** START SUPPLIED MATERIAL **
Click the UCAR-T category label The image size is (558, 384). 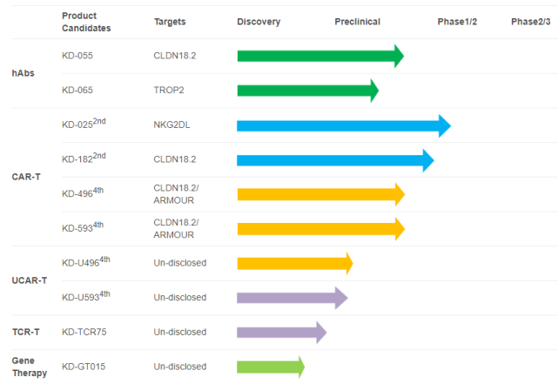[29, 280]
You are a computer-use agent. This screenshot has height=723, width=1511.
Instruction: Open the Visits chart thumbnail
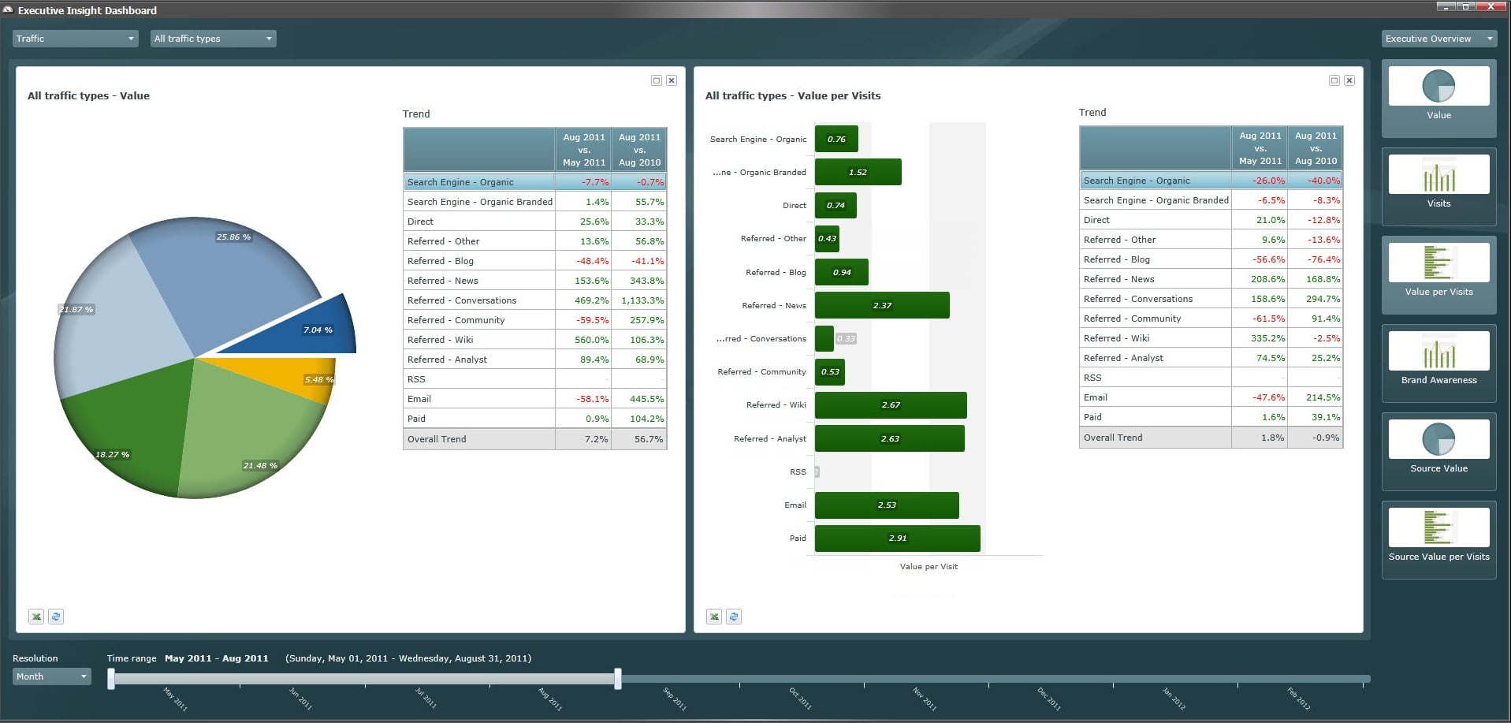(1438, 175)
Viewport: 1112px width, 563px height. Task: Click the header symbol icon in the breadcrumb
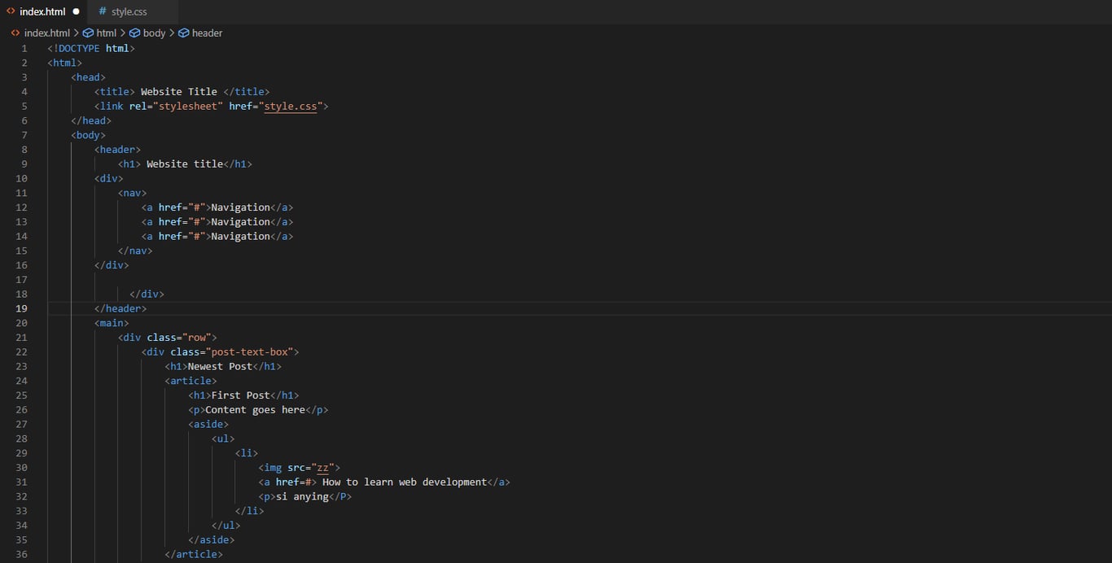point(184,33)
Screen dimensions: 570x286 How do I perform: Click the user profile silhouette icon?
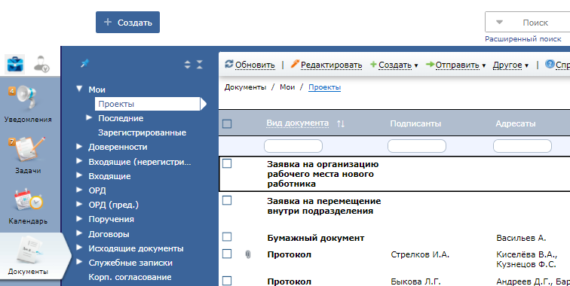(x=41, y=64)
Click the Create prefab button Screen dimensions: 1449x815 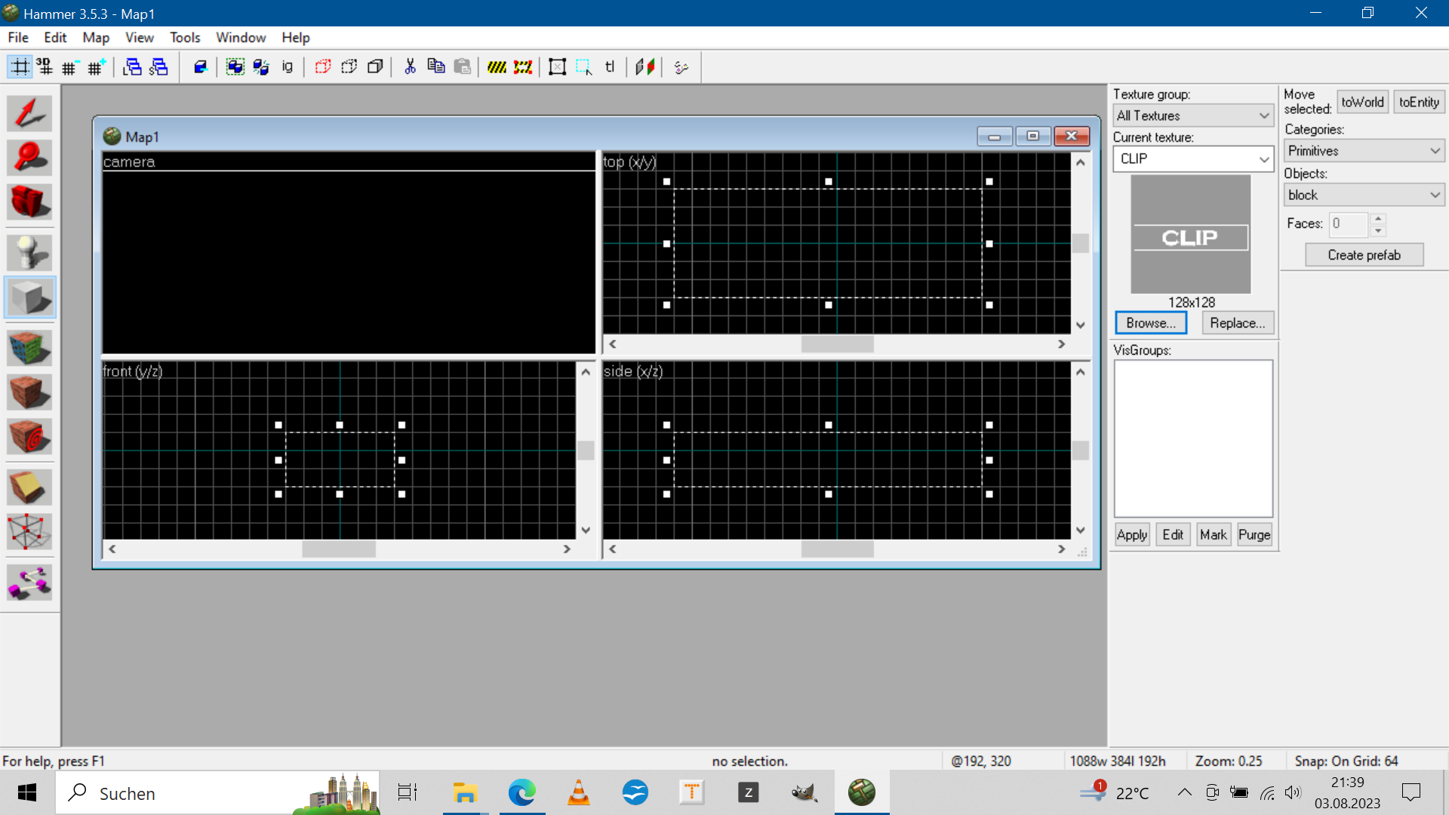pos(1364,255)
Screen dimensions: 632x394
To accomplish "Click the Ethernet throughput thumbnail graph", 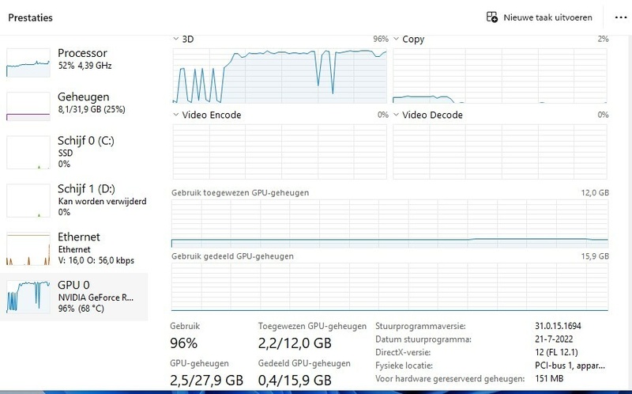I will point(28,248).
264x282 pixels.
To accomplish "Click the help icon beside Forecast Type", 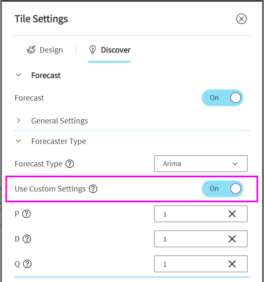I will click(70, 164).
** END SUPPLIED MATERIAL **
PROBLEM: Count the lines in the listing above that contain the word "height", and reply with the number alone.

FINISHED EXERCISE: 2